▶ Given instruction
Quote the blog comment thread below, from "1. Don Hudson" up to and including "sophomore English class.".

Happy writing! If you are early into a WIP based on a trending concept, spend some time thinking about whether it’s worth continuing or whether you should tackle a different, more brilliant idea you’ve played with. You might decide it’s better to get cracking on that one instead.

Creative Commons Credit: Andy Wright


8 Responses

  1. Buck Weber said:

    Thanks for the tips. Your suggestion on WW II topics has got me thinking about my parents who met just before the war and fell in love when they were in two different parts of the world. You tip also has finally given mbv e an idea of how I can use a long ago research project to fuel a great war novel.

    1. C.W. Renfield said:

      Just an afterthought here till the next Pub Rants post 6 months from now-writers considering WWII as an historical setting might bear in mind that SLAUGHTERHOUSE FIVE by Vonnegut was quietly dropped from most school reading lists about 15 years ago because its attitude and irony were considered inappropriate, and THE BOOK THIEF notwithstanding, (which was what they call a Black Swan in this business) WWII was a dark shadow on the 20th Century most YA customs officials these days want nothing to do with. Tune any manuscripts you have toward an adult crowd for a less skittish response…

      1. Don Hudson said:

        Don Hudson – hudwriter6848@gmail.com
        C.W. Benfield, I am most interested in your observations of controversial literature. I began my teaching career in a community. half-populated by a religious cult. I mean cult in most circumstances amd very negative.
        we were not allowed to use paperback books…”becuse the quality of printing was to inaccurate and to emotionally disturbing”.
        My first teaching year I was required (not asked) to speak before a group of parents, community members, and some students , to defend using the book “Conrack: The Water is Wide” in my sophomore English class.
        The community, due to the cult (Our Lady of the Matrix of the Woods) and their powerful grip on the ethics and morality of the people that “corrupt outsiders meant to change their (cults) ways with…:with all this progress crap”.
        I started explaining why I choose this book. I stated, first, the book was humorous but timely because of the civil rights activism and I was literally shouted down. My superintendent attended the meeting and was asked why teaching about a bunch of “nigger kids” was part of school curriculum.
        His response was, and I quote, “I’m not here as a representative of the school district, but only as interested parent”. After that, or probably always, I was alone, trying to explain the literary value of teaching a memoir of some kid, teaching on a island of the outer banks of the Carolina’s.
        The leader and founder of this cult, Marriane Van Hoff, was a woman from Appleton, WI. who came to Necedah (WI) because the virgin Mary told her to, and create a church to collect all believers and protect them from a nuclear holocaust coming to destroy the United States. I was given a book at the first faculty meeting, written and published by the Shrine, that conrained a map of the United States and identified all the Russian nuclear submarines planted around the country. Did you know a submarine is hiding under the harbor bridge in Milwaukee, WI,? This information was given to Marriane by the Virgin Mary during a “visitation”.

▶ Data

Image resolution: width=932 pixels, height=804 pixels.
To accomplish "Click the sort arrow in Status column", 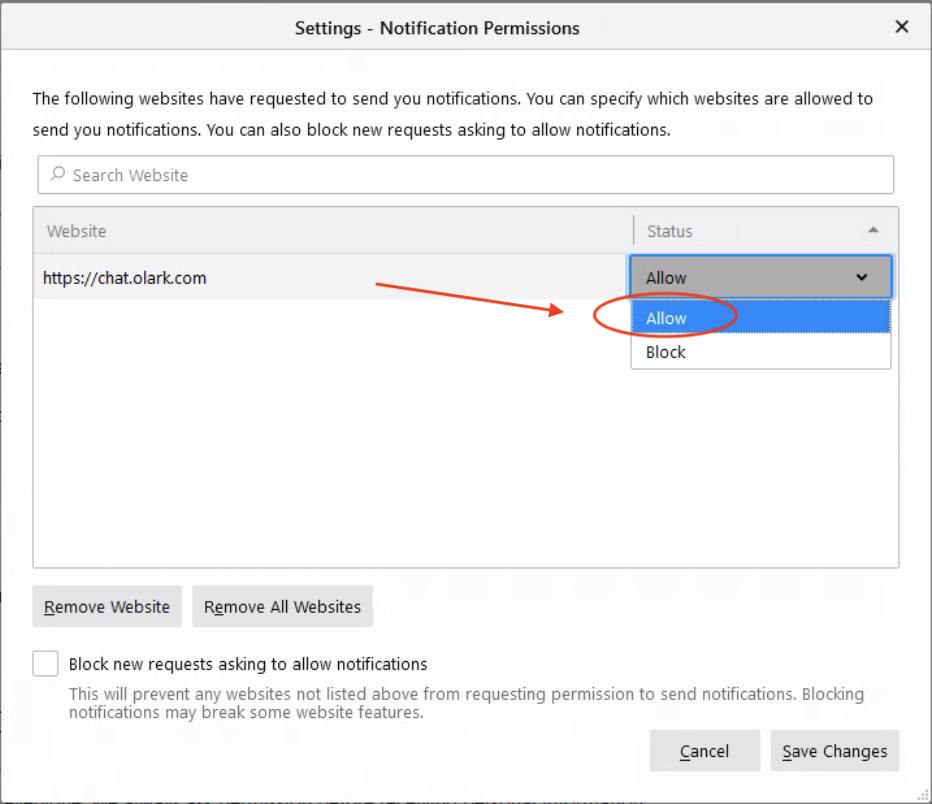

▶ Output for this exercise
1. Don Hudson said:

        Don Hudson – hudwriter6848@gmail.com
        C.W. Benfield, I am most interested in your observations of controversial literature. I began my teaching career in a community. half-populated by a religious cult. I mean cult in most circumstances amd very negative.
        we were not allowed to use paperback books…”becuse the quality of printing was to inaccurate and to emotionally disturbing”.
        My first teaching year I was required (not asked) to speak before a group of parents, community members, and some students , to defend using the book “Conrack: The Water is Wide” in my sophomore English class.